Your book blurb is a salesperson. The “book description” area of your online sales page (commonly called a blurb) must sell your book for you. In an online store, there’s no knowledgeable store clerk ready to offer a verbal book recommendation to browsing customers. If you’re self-publishing a novel, you need a book description that works hard to sell your book.
Create a mood
First, the book description has to create a mood. Readers want to slip into a feeling when they dip into a book. That feeling could be suspense, romance, humor, nostalgia. When you begin to write your description, don’t worry about outlining the plot step by step. First, think about the atmosphere you’ve built in your book.
A story with no drama is a story no one needs. Readers desire to be hooked into a situation that seems impossible to escape from, impossible to reach, or off-balance in some way. Again, before you go into a synopsis, bring out the tension that your characters are grappling with. Describe the drama and your audience will be drawn into making a real discovery, finding out whether your character will reach that sought-after goal, or experiencing something vicariously.

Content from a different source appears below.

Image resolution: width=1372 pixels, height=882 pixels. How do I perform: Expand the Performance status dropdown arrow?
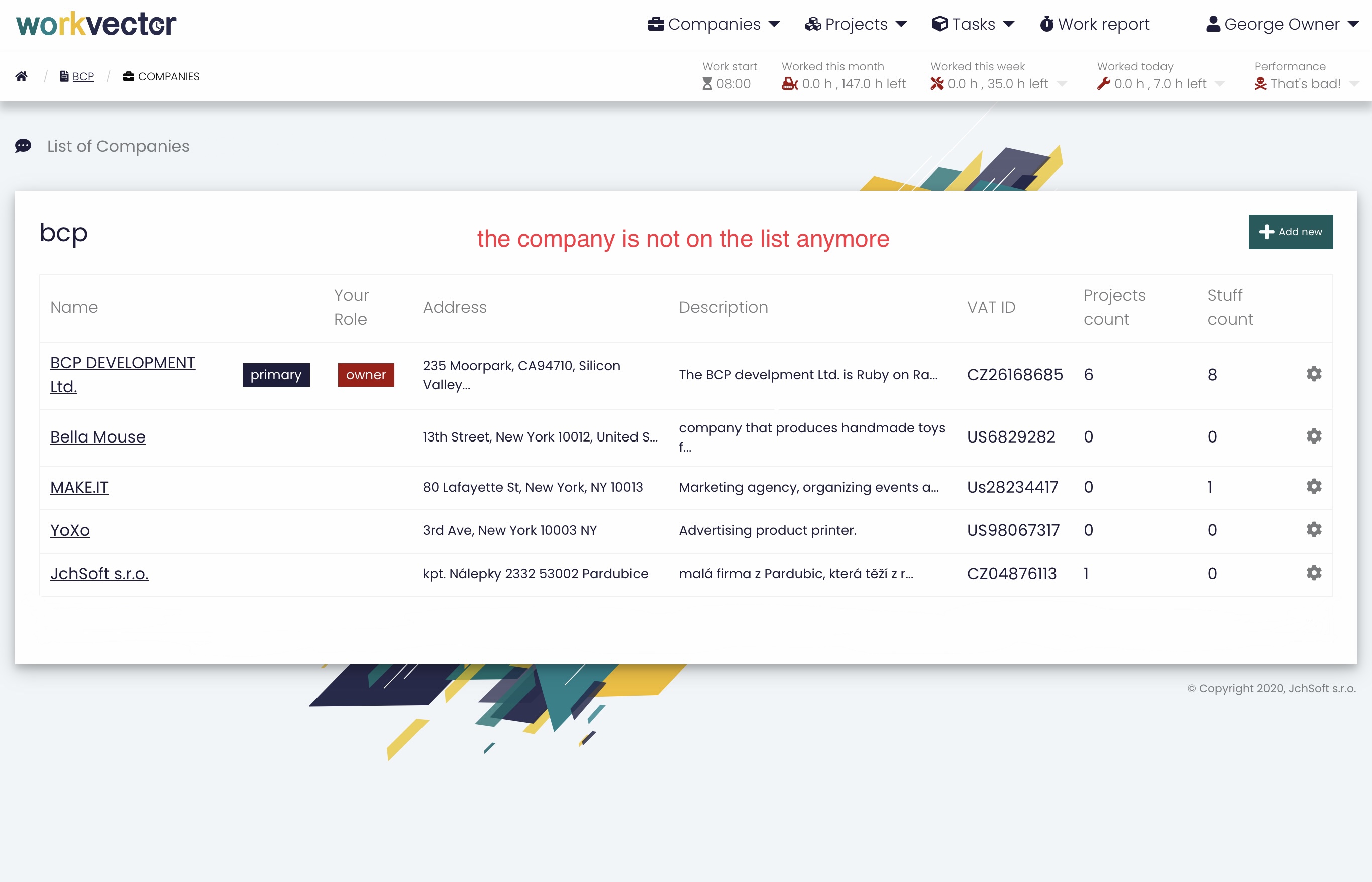coord(1354,84)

Explain what happens, briefly
Sure, your audience wants to know the characters they’ll be reading about and the events that happen. But do this briefly. Mention what your character yearns for. Describe the challenges of the situation. Don’t go into the sub-plot, that’s too much for a book blurb. Speaking of brevity, don’t write too much. A wordy, boring book blurb indicates a wordy, boring book. Give your readers just a taste—and they’ll buy your book to finish the meal.
Ask for honest advice
If you’re self publishing, ask for advice on your book blurb among people who follow your genre. Ask them, does the blurb sell as strongly as it could? Before posting your book, spend some time asking acquaintances if they would be compelled to make the purchase based on your blurb alone? And let them know you want them to be honest. This is no time for pride—welcome their comments, don’t defend your draft.
Remember, other than your cover, the book blurb is really the only exposure to book that you can control. (You cannot control the reviews.) Make your book description as exciting and tempting as possible.
Your blurb has a big job—it’s selling your book on your behalf.